John Bercow MP will chair a press conference with Guy Horton in Jubilee Room, House of Commons on 23 June at 11am. Lord David Alton and Wilfred Wong, Parliamentary Officer for the human rights organisation, the Jubilee Campaign and Dr. Martin Panter, International President of Christian Solidarity Worldwide (CSW) will join the press conference and unite in the call for democratic change in Burma, CSW announced yesterday.

Guy Horton, author of the 'Dying Alive: A Legal Assessment of Human Rights Violations in Burma' is intensively gathering information about the human rights abuses over the past five years, so that Burma's regime may be taken to an international forum such as the International Criminal Court.

Horton is documenting the human rights abuses in Burma. He has documented evidence of slave labour, systematic rape, the conscription of child soldiers, massacres and the destruction of villages with aim to prompt the international community to do more to prevent the estimated 10,000 deaths at the hands of the Burmese military regime every year since they seized power.

Guy Horton's claim for the use of the word 'genocide' in relation to Burma rests on the 1948 Genocide Convention, ratified by Burma in 1956. According to the convention, the genocide is described as 'deliberately inflicting on the group conditions of life calculated to bring about its physical destruction in whole or in part'. There are over a million people internally displaced in Burma and more than 2,500 villages in eastern Burma have been destroyed since 1996.

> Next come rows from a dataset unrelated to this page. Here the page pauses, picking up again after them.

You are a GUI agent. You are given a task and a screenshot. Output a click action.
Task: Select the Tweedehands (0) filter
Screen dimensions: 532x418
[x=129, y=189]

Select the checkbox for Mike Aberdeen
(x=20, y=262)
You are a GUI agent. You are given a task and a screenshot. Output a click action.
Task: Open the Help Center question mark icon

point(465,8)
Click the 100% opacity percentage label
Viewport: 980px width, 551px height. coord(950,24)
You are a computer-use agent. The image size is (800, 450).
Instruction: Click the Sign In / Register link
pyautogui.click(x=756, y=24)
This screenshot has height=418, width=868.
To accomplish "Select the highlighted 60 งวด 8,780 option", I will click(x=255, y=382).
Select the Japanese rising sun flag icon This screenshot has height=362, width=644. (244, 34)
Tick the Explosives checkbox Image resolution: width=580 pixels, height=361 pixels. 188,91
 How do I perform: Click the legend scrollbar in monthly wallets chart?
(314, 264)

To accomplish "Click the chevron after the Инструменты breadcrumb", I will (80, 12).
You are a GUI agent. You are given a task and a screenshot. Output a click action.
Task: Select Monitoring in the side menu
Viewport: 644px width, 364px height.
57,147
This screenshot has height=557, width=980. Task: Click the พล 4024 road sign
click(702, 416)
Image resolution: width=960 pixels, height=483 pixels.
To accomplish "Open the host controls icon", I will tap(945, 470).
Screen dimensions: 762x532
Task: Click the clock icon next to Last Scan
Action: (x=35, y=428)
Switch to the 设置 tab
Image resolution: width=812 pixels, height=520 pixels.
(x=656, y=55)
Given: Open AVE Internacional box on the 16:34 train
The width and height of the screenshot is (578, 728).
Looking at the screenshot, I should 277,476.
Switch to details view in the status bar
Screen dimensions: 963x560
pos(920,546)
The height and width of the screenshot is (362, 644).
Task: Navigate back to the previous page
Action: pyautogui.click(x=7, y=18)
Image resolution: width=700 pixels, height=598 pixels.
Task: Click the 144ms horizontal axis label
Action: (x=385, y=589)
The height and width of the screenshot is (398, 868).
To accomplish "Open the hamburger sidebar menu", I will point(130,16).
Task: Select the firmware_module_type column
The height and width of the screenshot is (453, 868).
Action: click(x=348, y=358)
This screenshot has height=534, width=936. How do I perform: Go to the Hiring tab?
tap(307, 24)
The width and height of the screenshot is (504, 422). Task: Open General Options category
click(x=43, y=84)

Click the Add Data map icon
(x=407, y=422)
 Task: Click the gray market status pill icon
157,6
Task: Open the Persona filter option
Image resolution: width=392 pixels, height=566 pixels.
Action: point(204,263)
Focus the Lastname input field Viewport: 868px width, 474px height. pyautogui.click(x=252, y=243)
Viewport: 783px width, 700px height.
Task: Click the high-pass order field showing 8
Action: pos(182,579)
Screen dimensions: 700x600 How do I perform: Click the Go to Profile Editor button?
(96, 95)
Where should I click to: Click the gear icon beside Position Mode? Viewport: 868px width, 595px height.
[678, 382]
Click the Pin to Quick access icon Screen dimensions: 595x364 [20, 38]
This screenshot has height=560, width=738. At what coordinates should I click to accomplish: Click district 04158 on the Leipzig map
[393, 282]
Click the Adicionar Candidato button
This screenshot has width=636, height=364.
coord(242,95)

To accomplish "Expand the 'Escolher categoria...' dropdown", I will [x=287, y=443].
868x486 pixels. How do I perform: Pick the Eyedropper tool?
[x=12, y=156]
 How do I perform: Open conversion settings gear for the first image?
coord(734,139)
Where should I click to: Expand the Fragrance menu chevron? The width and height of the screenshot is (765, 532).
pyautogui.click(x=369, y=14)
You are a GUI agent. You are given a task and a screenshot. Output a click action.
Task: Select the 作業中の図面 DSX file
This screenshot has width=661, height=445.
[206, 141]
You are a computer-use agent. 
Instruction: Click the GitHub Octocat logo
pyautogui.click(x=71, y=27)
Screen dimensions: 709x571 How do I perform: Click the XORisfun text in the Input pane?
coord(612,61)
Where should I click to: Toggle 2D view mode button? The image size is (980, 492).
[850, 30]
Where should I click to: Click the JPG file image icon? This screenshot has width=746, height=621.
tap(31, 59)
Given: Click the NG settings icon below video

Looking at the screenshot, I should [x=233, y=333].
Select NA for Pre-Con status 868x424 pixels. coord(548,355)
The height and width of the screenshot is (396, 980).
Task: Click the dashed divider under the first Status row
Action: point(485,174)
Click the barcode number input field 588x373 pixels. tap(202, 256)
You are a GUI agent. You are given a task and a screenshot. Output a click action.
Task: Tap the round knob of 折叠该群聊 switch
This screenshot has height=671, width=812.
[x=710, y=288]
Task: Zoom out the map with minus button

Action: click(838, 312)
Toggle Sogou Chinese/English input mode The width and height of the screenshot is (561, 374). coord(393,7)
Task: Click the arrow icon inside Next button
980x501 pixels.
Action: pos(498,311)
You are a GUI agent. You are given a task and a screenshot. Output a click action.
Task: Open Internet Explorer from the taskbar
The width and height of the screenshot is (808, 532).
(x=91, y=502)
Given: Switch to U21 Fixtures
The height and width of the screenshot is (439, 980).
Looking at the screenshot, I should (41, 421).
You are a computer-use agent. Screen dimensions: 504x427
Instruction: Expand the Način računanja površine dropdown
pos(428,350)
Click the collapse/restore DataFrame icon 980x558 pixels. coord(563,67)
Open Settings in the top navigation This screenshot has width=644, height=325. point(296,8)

Dr. Martin Panter, International President of CSW, has visited the Thai/Burma border many times since 1989, including this year's two visits in April and May. He interviewed witnesses of the use of chemical weapons by the Burmese Army.

John Bercow MP (Cons, Buckingham) is Joint Chairman of the All Party Parliamentary Group on Burma and joined CSW to visit Thai/Burma border in April 2004.

In a speech in the House of Commons in November 2004, he listed the many abuses of the Burmese regime: "The use of rape as a weapon of war; compulsory relocation; forced labour; the use of child soldiers on a scale greater proportionately than in any other country in the world; the use of human minesweepers; water torture; and the continued incarceration of no fewer than 1,400 political prisoners, including the ongoing detention under house arrest of Nobel prize winner Aung San Suu Kyi. The situation is extraordinarily serious." He then went on to call for a "robust programme of sanctions."

"The suffering is immense. The crisis is real, the atrocities continue, the pain is now."

"There have been continual attacks by the Burma army-the Tatmadaw-on the Karen, the Karenni, the Shan and the Chin people, to name but four examples of ethnic nationals targeted, vilified, attacked, maimed, disfigured, raped and murdered on the deliberate say-so of the so-called State Peace and Development Council, the name of the ruling regime"

The aim of the press conference is to call on the UK and like-minded nations, such as the Netherlands, the Nordic countries, Canada, Chile, the Czech Republic and South Africa to initiate legal action to punish the Burmese Junta for violating Common Article 3 of the Geneva Conventions, Crimes against Humanity, and attempted Genocide.